Finally, the end of november is slowly coming, and december is pointing its nose ahead.
It’s been a long, dark and depressing month. Everybody was tired, depressed, unmotivated… It’s the end of a semester for some of us, the end of the year for others. It’s a hard time where the sun is less apparent in the sky (did we have a nice blue sky day this month??? I just can’t remember…), it’s always cold or rainy. Of course, december is no better, but the proximity of Christmas vacations and festivities just make it more tolerable. Even if I hate Christmas.
Yeah, I really do hate Christmas. It’s just not the same as when I was a kid. The commercials, the money-spending folie for the holidays and the party, Santas (I hate Santas! I just want to punch them), those damn little fruit cakes that taste like shit…The only thing that makes it less unbearable is the Christmas decorations in the streets and commerces of Montreal. Yeah, those. All the bright lights, the animation, the decorations surrounding a building or a house. I feel like a child again. It’s the only thing that makes Christmas ok for me. I hope there will be some snowfall before Christmas, because I want to take a night off and just go walk in the streets of Montreal and look around, take some pictures.

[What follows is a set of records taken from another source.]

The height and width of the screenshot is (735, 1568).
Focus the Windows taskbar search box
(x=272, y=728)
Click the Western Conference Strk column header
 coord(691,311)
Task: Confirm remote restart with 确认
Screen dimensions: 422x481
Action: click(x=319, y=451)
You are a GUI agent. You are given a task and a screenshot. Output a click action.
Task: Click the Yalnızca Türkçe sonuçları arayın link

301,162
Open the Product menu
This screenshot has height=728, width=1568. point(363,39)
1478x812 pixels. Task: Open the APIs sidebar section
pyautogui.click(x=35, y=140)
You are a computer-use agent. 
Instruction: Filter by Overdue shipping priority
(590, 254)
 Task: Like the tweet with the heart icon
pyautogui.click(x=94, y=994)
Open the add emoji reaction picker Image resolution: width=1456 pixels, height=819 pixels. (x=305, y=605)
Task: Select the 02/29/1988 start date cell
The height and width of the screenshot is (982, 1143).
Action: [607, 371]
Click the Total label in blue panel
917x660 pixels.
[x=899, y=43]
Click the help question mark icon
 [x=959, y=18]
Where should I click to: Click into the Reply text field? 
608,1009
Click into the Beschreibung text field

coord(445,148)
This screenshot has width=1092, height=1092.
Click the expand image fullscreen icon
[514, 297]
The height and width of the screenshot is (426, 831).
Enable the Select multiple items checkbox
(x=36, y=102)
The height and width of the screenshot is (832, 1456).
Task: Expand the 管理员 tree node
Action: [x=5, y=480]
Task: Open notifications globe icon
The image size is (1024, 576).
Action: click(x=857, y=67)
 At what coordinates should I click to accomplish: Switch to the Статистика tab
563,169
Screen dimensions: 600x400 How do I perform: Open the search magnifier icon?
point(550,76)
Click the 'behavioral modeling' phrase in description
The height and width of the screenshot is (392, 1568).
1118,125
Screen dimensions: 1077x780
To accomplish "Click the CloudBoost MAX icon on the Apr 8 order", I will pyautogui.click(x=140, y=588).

Yeah, Christmas is coming. This also means party, and family reunions. It will be my first family reunion in 5 years. Will I survive? I hope so. But I’m happy, I never thought that it would be again possible for me, after all these years away from my family and enraged against them, that I would be so happy to go back and just be there. With them. Even after all the shit I lived and endured. Another sign that I am growing older and wiser. And my family too. I finally was able to just pass over all my traumas as a child, and all my shits with my mother, to just restart anew with her and move on. I’m quite happy about that fact. Of course, I will never forget the times where she wasn’t there for me, never was there to raise me as a kid, her kid, but she really had matured into adulthood (finally!) and she is now a responsible adult that I can turn to and talk to when I need it. I’m happy to have my mother back. I can finally stop being the adult between us two and be the kid.
Ahhh, I should be working right now…can’t wait for the vacations.